> Instrucciones de trabajo:
- 1) Responde a partir del texto sobre el regreso al barrio de Barcelona:
(a) ¿Cuánto tiempo hace que quien escribe volvió a ser vecino de Barcelona?
(b) ¿Al lado de qué colegio vive?
(c) ¿Qué cuatro lugares se citan como cosas que siguen en su sitio?
- 2) Redacta la continuación del texto sobre el regreso al barrio de Barcelona a partir de su última oración.

> Fragmento del documento:
== == ==
Desde hace un mes que vuelvo a ser vecino de Barcelona. He vuelto a mis orígenes. Un volver a empezar en mi barrio de toda la vida, ese que nace sin solución de continuidad entre el Poble Sec y l’Eixample. Como dicen algunos mayores es el barrio de la Gran Vía para abajo. Por cierto, vivo al lado de un colegio, mis Salesianos de toda la vida, y tengo que compartir opinión con el centro: los juegos y las risas de los niños no es ruido, por mucho que ahora algunos energúmenos se rasguen las vestiduras porque los decibelios de los críos corriendo y jugando no les permite vivir en su burbuja de ecopijos. Pues sí, los críos chillan. Y siempre han chillado porque es intrínseco a la chavalería. A mí, como a todos, a veces te jode pero intentar amordazar los espacios infantiles y juveniles me parece propio de mentes calenturientas.
Cuarenta años después he vuelto a mi barrio y a veces me pongo melancólico. Cambios, los que quieran y más porque las ciudades son espacios vivos. Algunos cosas siguen en su sitio, o lo que a mi me parece su sitio porque han estado ahí toda la vida. El Frankfurt, la cafetería madrugadora, la carpintería o hasta el taller de reparación de coches. Otras no, y la multiculturalidad es más que evidente. Restaurantes vietnamitas, tailandeses, birmanos, mexicanos, brasileños, venezolanos, colombianos, argentinos, japoneses y un largo etcétera conviven con los consabidos recintos de toda la vida ahora regentados por chinos, y con la nueva cocina barcelonesa que adopta el acento de todas las comunidades de la península.
== == ==
[Entradas de datos recopiladas]
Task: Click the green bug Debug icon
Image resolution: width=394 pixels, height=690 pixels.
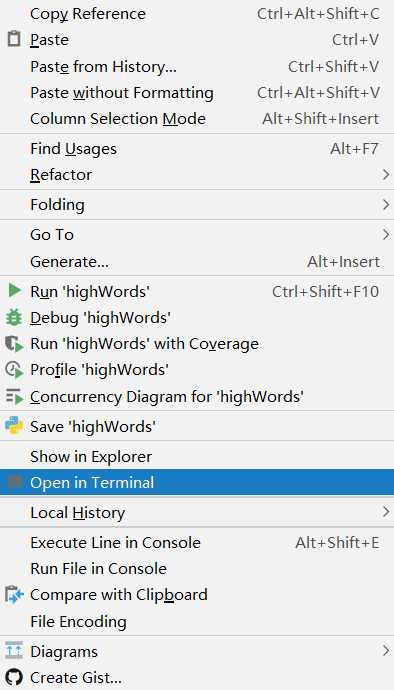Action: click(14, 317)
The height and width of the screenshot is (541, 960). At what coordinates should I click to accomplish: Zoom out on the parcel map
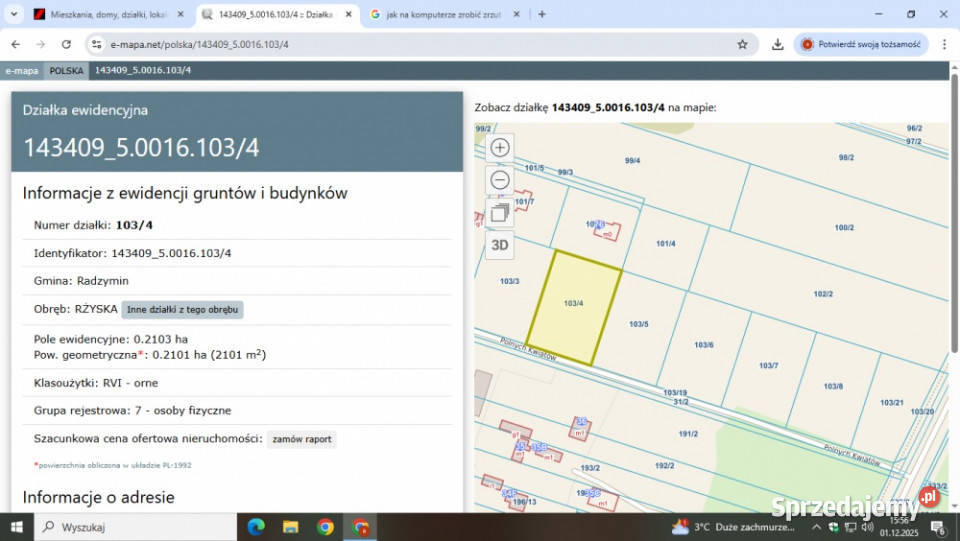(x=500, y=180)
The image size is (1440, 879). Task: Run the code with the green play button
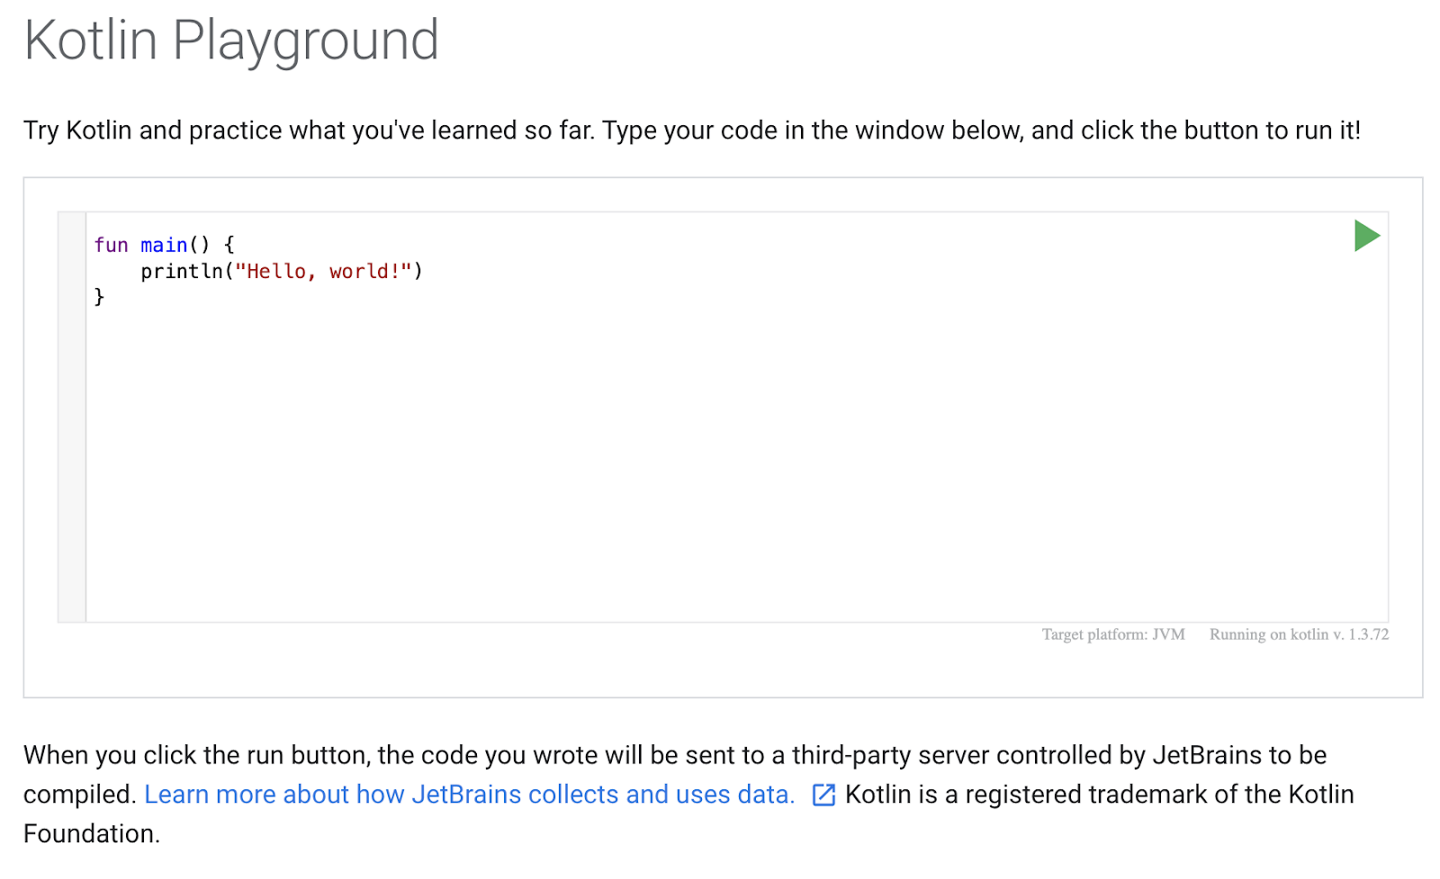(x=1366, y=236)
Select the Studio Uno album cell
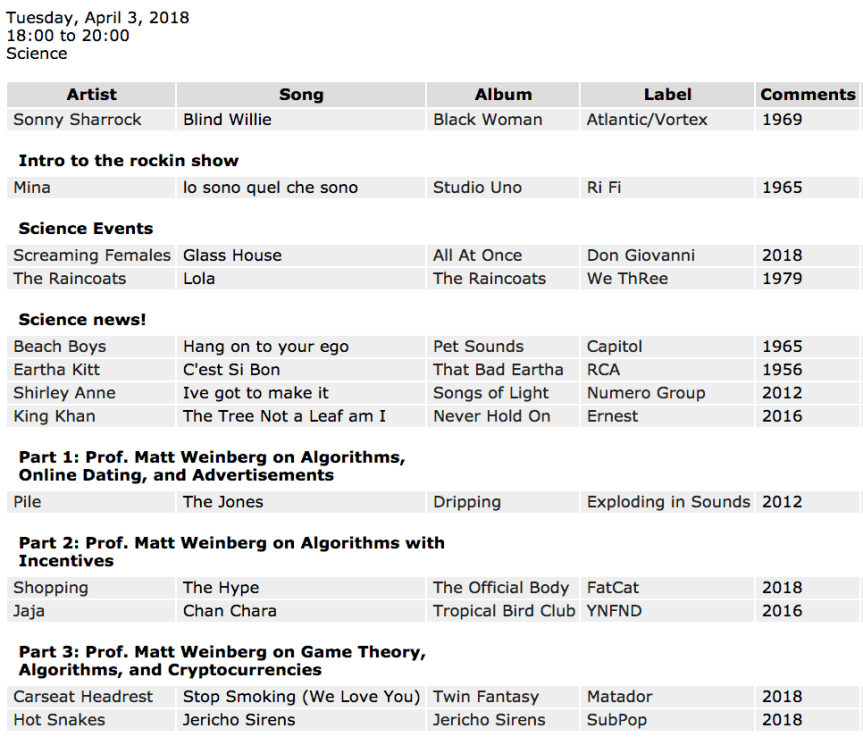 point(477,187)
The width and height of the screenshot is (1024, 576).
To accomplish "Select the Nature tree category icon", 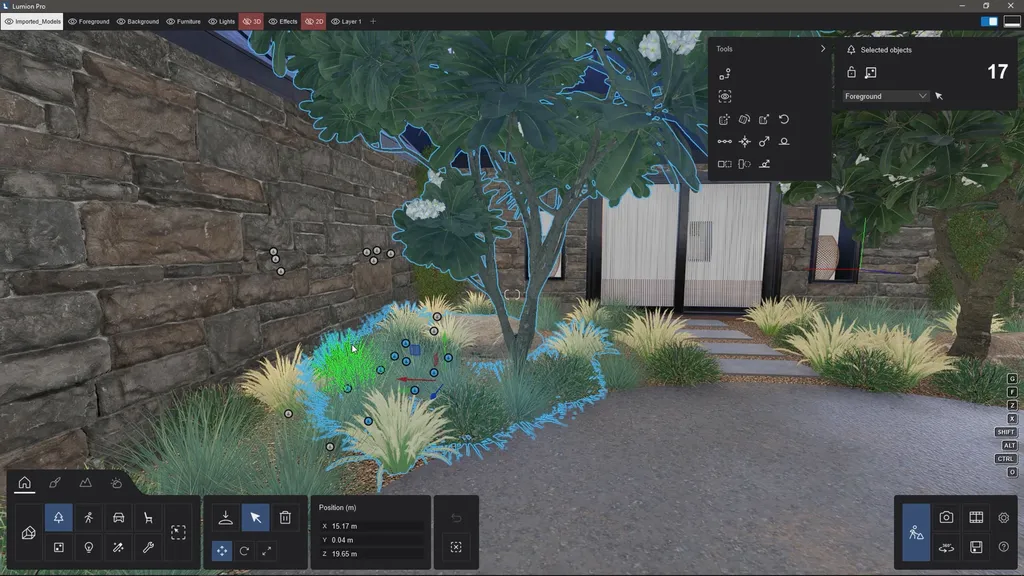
== == ==
> Respuestas:
- 1)
(a) Un mes.
(b) Los Salesianos.
(c) El Frankfurt, la cafetería madrugadora, la carpintería y el taller de reparación de coches.

- 2)
Lo que más me ha chocado es la invasión de peluquerías de señores, señoras y unisex. Hasta diez centros he contado en una sola manzana.
Barcelona se encamina a marchas forzadas a ser declarada la ciudad mejor peinada del mundo. Junto a las barberías de toda la vida y las peluquerías tradicionales se agolpan centros de belleza, tiendas de uñas y trencerías, así como suena. Somos los más arreglados y somos, sin duda, los que tenemos más bares, restaurantes y cafeterías por metro cuadrado del mundo mundial.
Pero también, tenemos mucha gente viviendo en la calle, mucha gente mayor sola con dificultades de movilidad, mucha gente acercándose a diario al comedor social o a los bancos de alimentos. Y otros muchos, trabajando pero con grandes dificultades para llegar a fin de mes porque también en Barcelona tener trabajo no implica no ser pobre y tener calidad de vida. Los salarios y el precio de la vivienda hacen de la gran urbe un lugar imposible para vivir, y la movilidad es una asignatura pendiente que requiere que sigamos poniendo codos para mejorar y para arreglar entuertos. Estos son problemas reales y no la patochada de quejarse por el ruido de los colegios.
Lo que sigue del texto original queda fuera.